Howard: Did you do the crown lengthening yourself?
Steve: Oh yeah, oh yeah. We'll talk about that. Next time we'll do one on getting the lines right.
So I put each of these on individually and used zap it to connect the framework, and then pulled it ... Remember plastigum?
Steve: Pulled it with plastigum, soldered it. Here we go, then did the posterior teeth. I mean I worked this out, it took me forever, and there's the final on the anterior teeth, here's the posterior, here we go. All the eccentrics on the anterior teeth, built a bomb shelter in the back. Now, at the end of his life, he lived another 30 years. You know what happened to this? He chipped one of these teeth, one of the maxillary interior teeth. I won't go into his son right now, but his son came to see us years later, and he had a situation just like his dad's.
Okay, what else.
Howard: Well, I think we should wrap this up because it's a hour 10. The brand is about a hour long on the podcast, and that's what they;'re used to, and if we want to do more, I think we can do more podcasts, but I really think that this would best be done with Howard Goldstein on the continuing education, the online CE. I think you and bow could make, I mean, God, you guys could do a 2 hour to 20 hour lecture on this stuff.

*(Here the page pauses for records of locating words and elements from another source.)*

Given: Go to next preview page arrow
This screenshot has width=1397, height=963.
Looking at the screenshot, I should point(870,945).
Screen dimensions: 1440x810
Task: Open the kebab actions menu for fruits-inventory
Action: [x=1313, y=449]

Steve: If you spent a day in our practice, you would die. This is Waco, Texas, a hundred thousand people, and I see somebody from 8 to 2 o'clock every day. From all over the country. People are dying for somebody that's trained in this kind of work, but you got to pay a certain price to learn how to do it. You're not going to get it in 1 weekend CE course. I'm waiting to see some dentists that want to step up and learn how to do this, and not think they're going to use a, I mean, do a podcast, and learn how to manipulate an eccentric, and how to prep teeth, and how to take proper impressions and provisionals. I mean, this is a process, if you get into this complex stuff, Howard. I'm afraid people will think they can do it, and they really can't. It is righteous. I'm open to conversation, but it's like an interview or a consultation with a patient. I'm just not knowing where dentistry in general is right now. You'd know more of that then I. That's why I'm interested in you and I sitting down sometime, and just going through what's what.
Howard: Well, we will do that. I just sent you and Howard Goldstein a text. I think we should wrap this up, because that's the brand.
Steve: Good. Yeah.
Howard: Talk to Hogo, and you, me, and Hogo will figure out what we're going to do next.
Howard: All right, buddy. Thank you so much for another case, and I hope you're cheering for the Arizona Cardinals to beat the Green Bay Packers today.
Steve: You know I'm going to, just because of you. You going to cheer for the Cowboys this afternoon? Oh, wait.
Howard: Poor Tony Romo.
Steve: You know, if I was that guy and I broke my collar bone twice in the same year, I think I'd be saying ... Remember Don [inaudible 01:09:03] thing, he turn out the lights, party's over. I think I'd would have had enough.
Howard: Yeah. I know, that's a sad ending. It's something that dentists don't realize, that we make so much more money because we can have a 40 year career. A lot of these fancy NBA, NFL players only have 3 and a half years.
Steve: I'll tell you what, this kind of practice is so much fun.